__Goal of the exercise__:
List every line of the listing below that contains the string "pixels". Case matters.

__Given data__:
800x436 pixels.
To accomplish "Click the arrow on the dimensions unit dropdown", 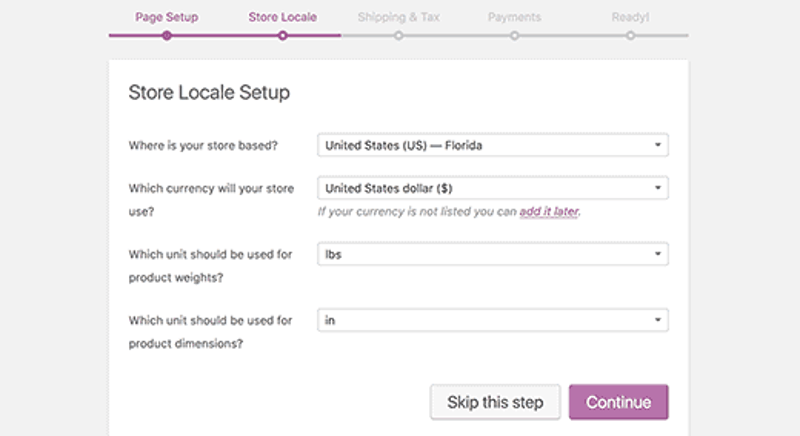I will [x=658, y=320].
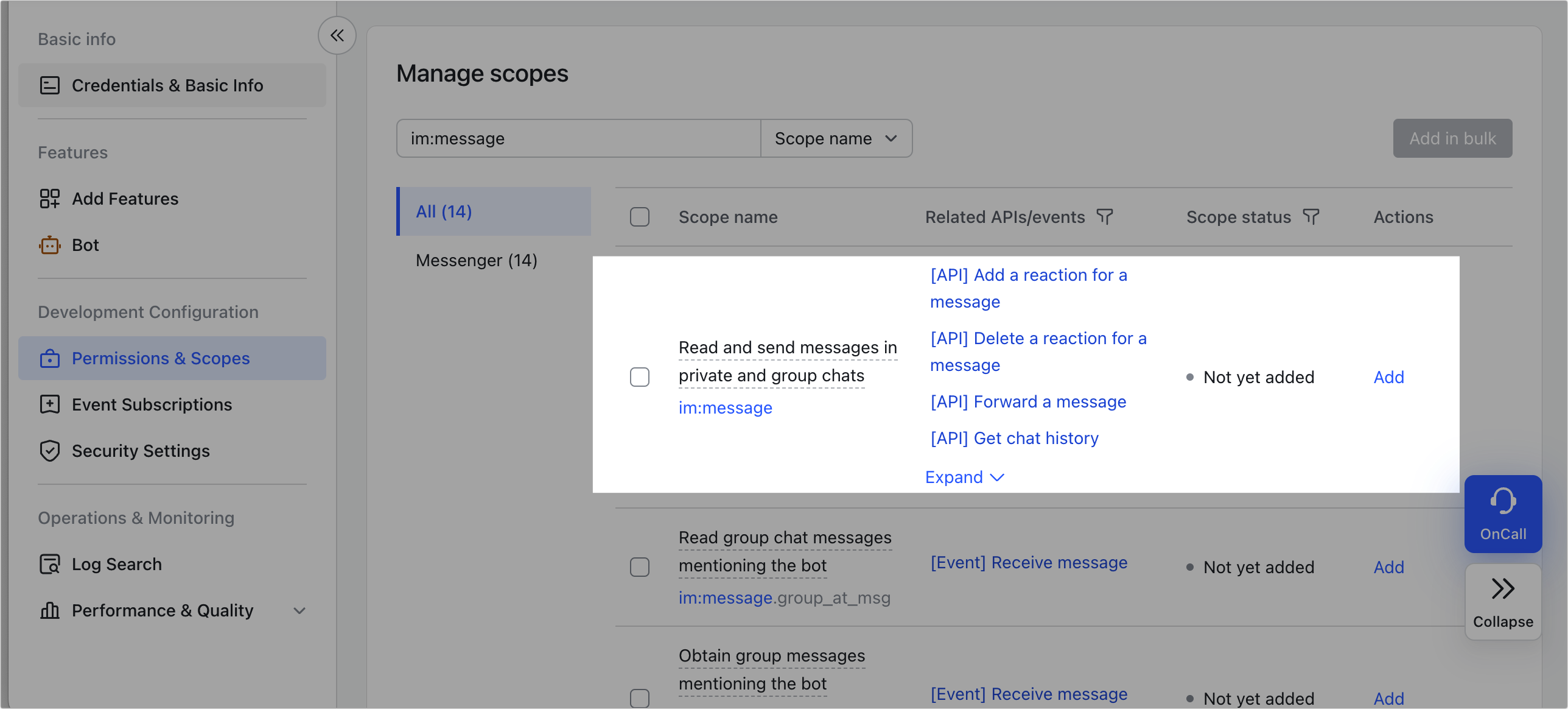Select the All (14) category tab
The image size is (1568, 709).
point(444,211)

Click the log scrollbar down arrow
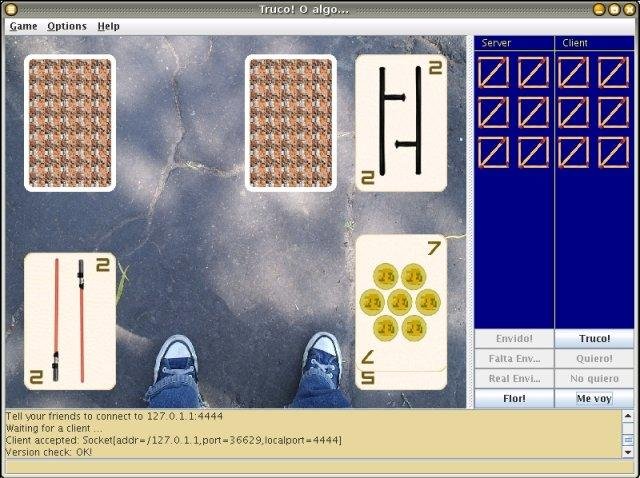(x=628, y=452)
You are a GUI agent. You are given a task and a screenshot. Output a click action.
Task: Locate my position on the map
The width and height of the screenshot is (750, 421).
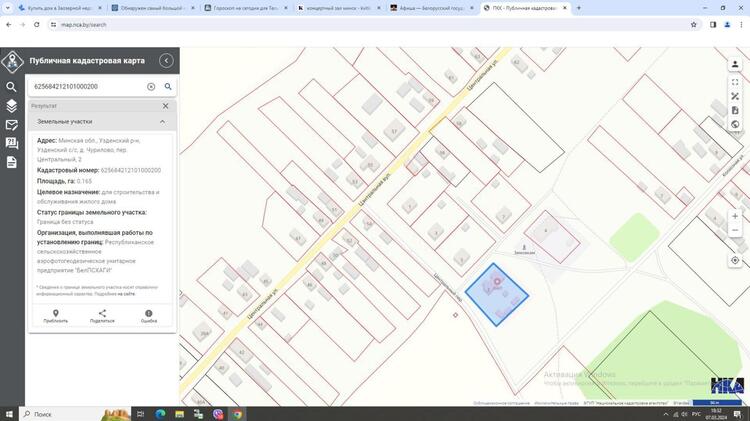735,260
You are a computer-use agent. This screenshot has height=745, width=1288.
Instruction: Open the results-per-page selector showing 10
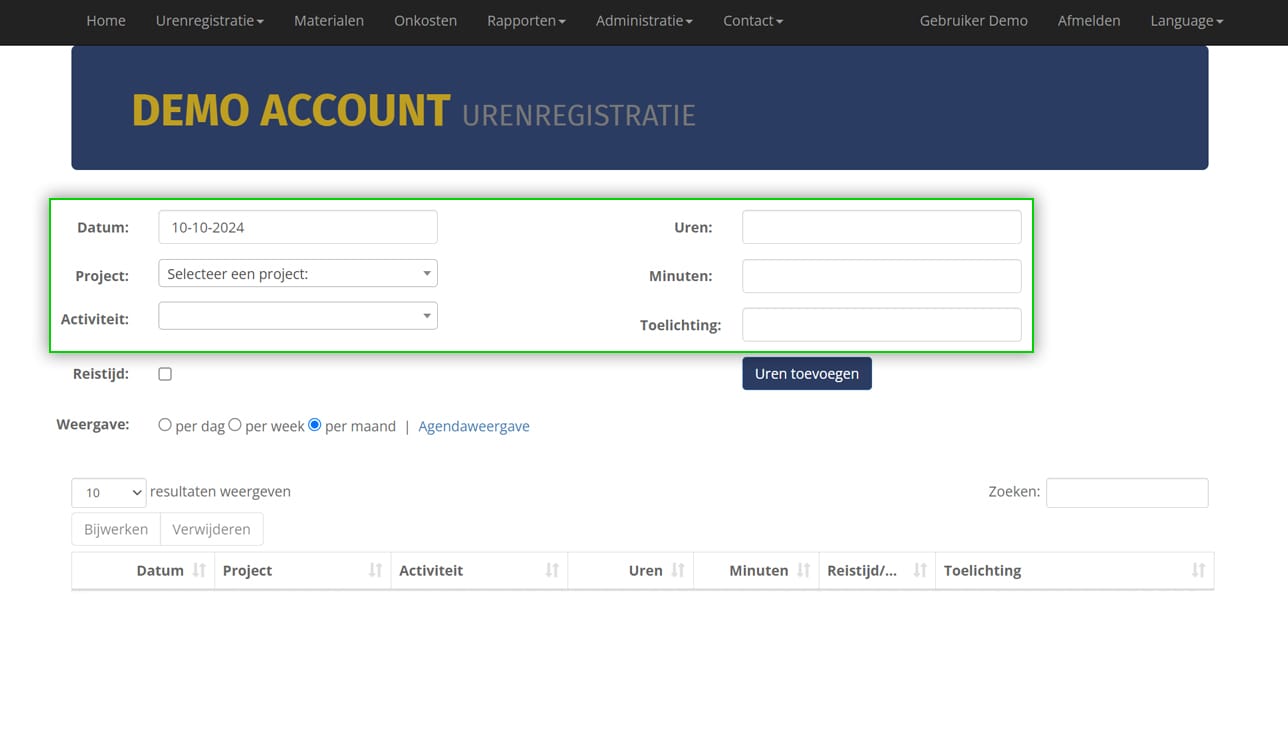coord(108,493)
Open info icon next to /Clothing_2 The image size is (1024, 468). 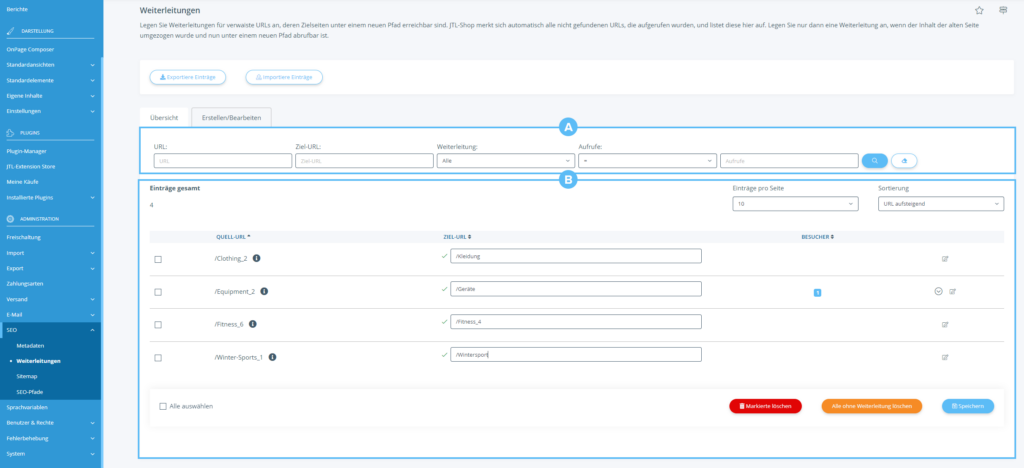[x=257, y=259]
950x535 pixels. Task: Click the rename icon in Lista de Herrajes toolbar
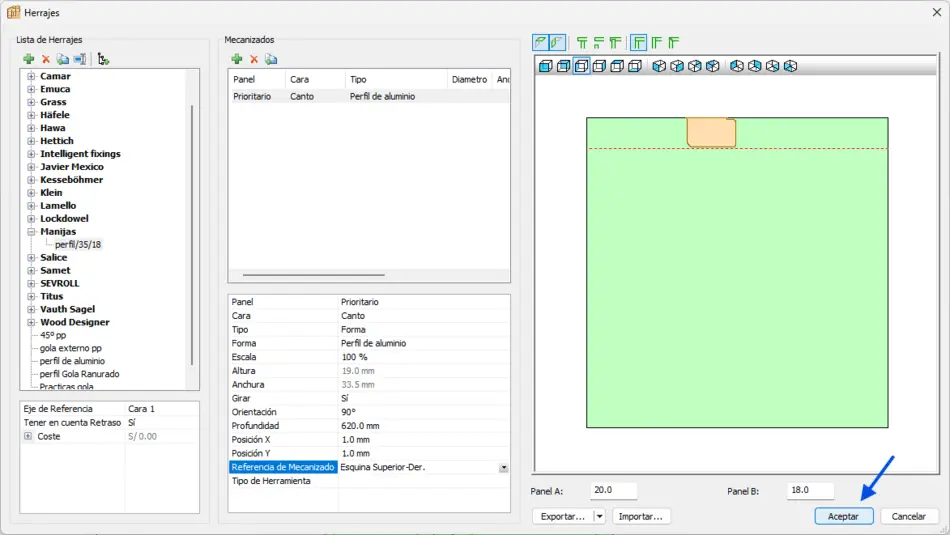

__Answer below__:
800x436 pixels.
950x535 pixels. Task: Click the rename icon in Lista de Herrajes toolbar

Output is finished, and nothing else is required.